Teka muna, teka lang/Pwede bang wag na lang?” Bullet Dumas sings in one of the scenes of the film “I’m Drunk, I Love You.” These are lyrics to Sugarfree’s “Burnout,” reworked as part of the soundtrack of this film about unrequited love. The movie satisfies even the most nitpicky of film critics through a well-written script, realistic characters, and a spot-on portrayal of the bittersweetness of unrequited love at an age where everything—experience, belief, feeling, creativity—seems heightened, though fleeting. Burnout is on the soundtrack for a reason: There is an exhaustion in loving without return.

I am familiar with this one-sided love affair: journeying through years of love, initially with optimism and hope, eventually slumping into a dejected acceptance, a learned helplessness. The word “burnout” was first used by Herbert Freudenberger to describe drug dependents who stared blankly at cigarettes until the ends burned out. The imagery is apt. We know the situation is hopeless, and yet we can change neither the situation nor our feelings about it; we stop hoping for change, and merely wait for the next blow. We wait until the last of the flame burns out.

This is my love affair with medicine, and the love affair of so many others who had the fortune or misfortune to wander into this profession. How bright it all seemed at first; how noble to be in such a vocation, to make it through each hurdle to come out a five-star physician. How slowly this optimism is leeched from us—by tiredness, by a feeling of a lack of control, by disappointment, by the emotional demands of caring for strangers—until it’s too late.

Maybe it was doomed from the start.

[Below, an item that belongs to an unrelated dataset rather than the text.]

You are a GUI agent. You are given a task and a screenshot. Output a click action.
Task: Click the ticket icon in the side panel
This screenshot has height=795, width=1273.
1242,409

My own personal love affair is with that beast called surgery, and maybe my clumsiness and awkward anatomy should have clued me in. My disproportionate hands, with stubby fingers but broad palms, do not fit comfortably into any surgical gloves in the market. Maybe I should have known. But I was never after what was “comfortable”; I didn’t care about my incompatibilities with medicine, or the fact that though I would have made a good arts student, I could only be a middling student of the sciences. Like an online dater ignoring the red flags of her Tinder date, I pressed on.

Still, maybe I should have stopped sooner. The sleepless nights, the lack of weekends, full days without sleep, the family dinners I missed, should have warned me. But any dreamy-eyed lover underestimates the difficulty of a new affair, and before I know it, it’s seven years since my affair with medical school began and I am no closer to a happy ending.

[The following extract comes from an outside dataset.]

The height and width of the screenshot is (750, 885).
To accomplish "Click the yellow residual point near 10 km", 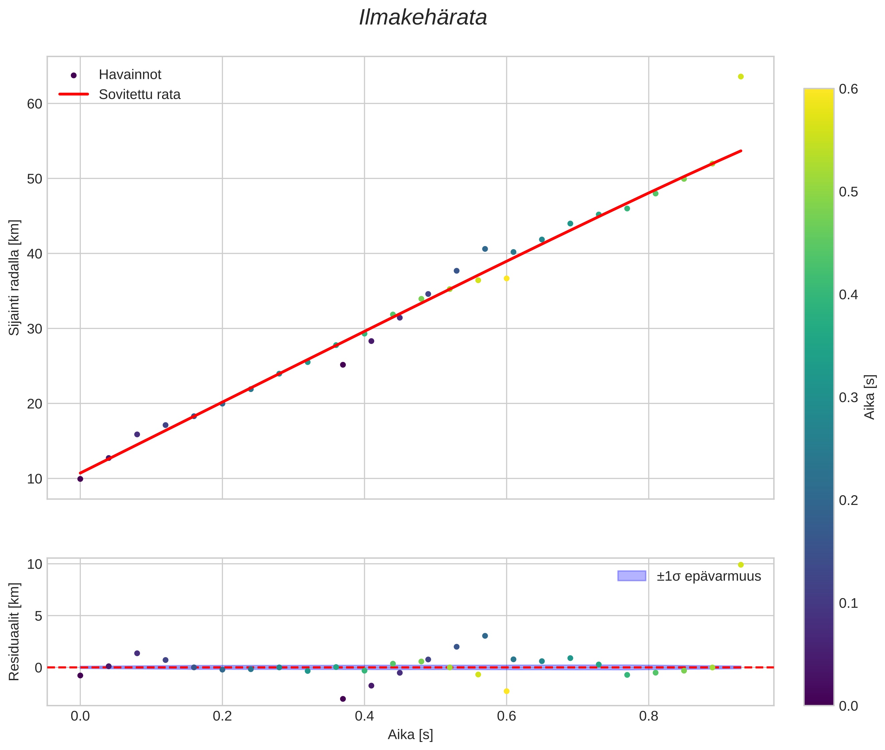I will [x=740, y=565].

Many of my colleagues and I are burned out. I, for one, tire myself with the sheer number of articles that I write about being tired. We have abandoned the perfectionism that propelled us into med school in the first place, and have become comfortable with complacency. Burnout is said to be characterized by exhaustion, lack of enthusiasm or motivation, and inefficiency. We are familiar with all three. The stress takes its toll, and we are left wondering what we have done with our youth, rotting inside the hospital when people out there are “living”.

It’s tempting to say that we wasted those years—seven, both in my case and in the case of IDILY’s protagonist Carson.  But the thing about the film is that, unlike its contemporaries—hugot movies railing against loves that don’t last, scripts that use the word “tanga” too many times—it doesn’t talk about years spent loving as years wasted. The seven years were worth it. The cloud of burnout might make it harder to remember the help we’ve extended and the glory of the job, but the years we’ve spent here aren’t wasted, even for those of us who eventually change specialties or quit entirely. As for whether we’ll keep going or not, burnout might make it hard to be objective about major life decisions, but while we’re waiting for the cloud of dejection to dissipate, it’s definitely worth it to stick around a little while longer.

As Carson says, just five minutes more—just five minutes at a time.